- **ACTION ITEM**
Every line in the data below from the one containing "Young EFCS (1001, 192)" down to the one containing "Alaska - West", both included, must be retyped exactly; no other line is to appear.
GIVEN DATA: Begin
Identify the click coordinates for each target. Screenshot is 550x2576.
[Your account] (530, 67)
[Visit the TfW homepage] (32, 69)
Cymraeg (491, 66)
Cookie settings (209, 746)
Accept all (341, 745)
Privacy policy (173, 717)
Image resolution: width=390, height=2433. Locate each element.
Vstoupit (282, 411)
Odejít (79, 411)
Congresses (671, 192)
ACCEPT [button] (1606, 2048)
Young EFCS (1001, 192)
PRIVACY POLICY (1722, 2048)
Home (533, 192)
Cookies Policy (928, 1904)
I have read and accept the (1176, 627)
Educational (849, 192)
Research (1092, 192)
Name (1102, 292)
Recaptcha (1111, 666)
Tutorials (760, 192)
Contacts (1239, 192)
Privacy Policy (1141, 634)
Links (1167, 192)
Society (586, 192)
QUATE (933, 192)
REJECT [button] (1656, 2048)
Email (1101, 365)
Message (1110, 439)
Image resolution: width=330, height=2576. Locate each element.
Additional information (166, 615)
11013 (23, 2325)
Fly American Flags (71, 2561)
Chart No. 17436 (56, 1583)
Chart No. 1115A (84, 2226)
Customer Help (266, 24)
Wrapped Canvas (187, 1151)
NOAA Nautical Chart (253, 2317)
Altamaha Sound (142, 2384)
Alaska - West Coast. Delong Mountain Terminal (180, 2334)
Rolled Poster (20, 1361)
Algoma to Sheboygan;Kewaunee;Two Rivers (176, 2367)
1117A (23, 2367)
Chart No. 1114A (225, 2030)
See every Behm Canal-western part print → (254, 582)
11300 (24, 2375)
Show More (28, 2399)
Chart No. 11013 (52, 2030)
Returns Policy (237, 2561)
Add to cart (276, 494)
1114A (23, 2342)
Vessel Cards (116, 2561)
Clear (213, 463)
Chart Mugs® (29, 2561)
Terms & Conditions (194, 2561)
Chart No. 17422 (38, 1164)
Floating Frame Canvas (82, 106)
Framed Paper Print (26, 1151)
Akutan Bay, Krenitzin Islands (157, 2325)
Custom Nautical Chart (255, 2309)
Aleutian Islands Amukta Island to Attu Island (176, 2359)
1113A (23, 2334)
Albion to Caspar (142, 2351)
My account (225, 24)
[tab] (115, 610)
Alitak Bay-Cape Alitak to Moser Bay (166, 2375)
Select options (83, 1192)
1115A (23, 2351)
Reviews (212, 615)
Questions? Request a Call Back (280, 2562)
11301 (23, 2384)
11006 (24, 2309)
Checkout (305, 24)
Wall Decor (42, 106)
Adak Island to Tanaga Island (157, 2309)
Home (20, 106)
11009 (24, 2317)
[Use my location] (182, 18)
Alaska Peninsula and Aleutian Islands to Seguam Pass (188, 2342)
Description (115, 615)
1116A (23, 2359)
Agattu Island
GIVEN DATA: End
- **WRITTEN RESPONSE**
Young EFCS (1001, 192)
PRIVACY POLICY (1722, 2048)
Home (533, 192)
Cookies Policy (928, 1904)
I have read and accept the (1176, 627)
Educational (849, 192)
Research (1092, 192)
Name (1102, 292)
Recaptcha (1111, 666)
Tutorials (760, 192)
Contacts (1239, 192)
Privacy Policy (1141, 634)
Links (1167, 192)
Society (586, 192)
QUATE (933, 192)
REJECT [button] (1656, 2048)
Email (1101, 365)
Message (1110, 439)
Image resolution: width=330, height=2576. Locate each element.
Additional information (166, 615)
11013 (23, 2325)
Fly American Flags (71, 2561)
Chart No. 17436 (56, 1583)
Chart No. 1115A (84, 2226)
Customer Help (266, 24)
Wrapped Canvas (187, 1151)
NOAA Nautical Chart (253, 2317)
Altamaha Sound (142, 2384)
Alaska - West Coast. Delong Mountain Terminal (180, 2334)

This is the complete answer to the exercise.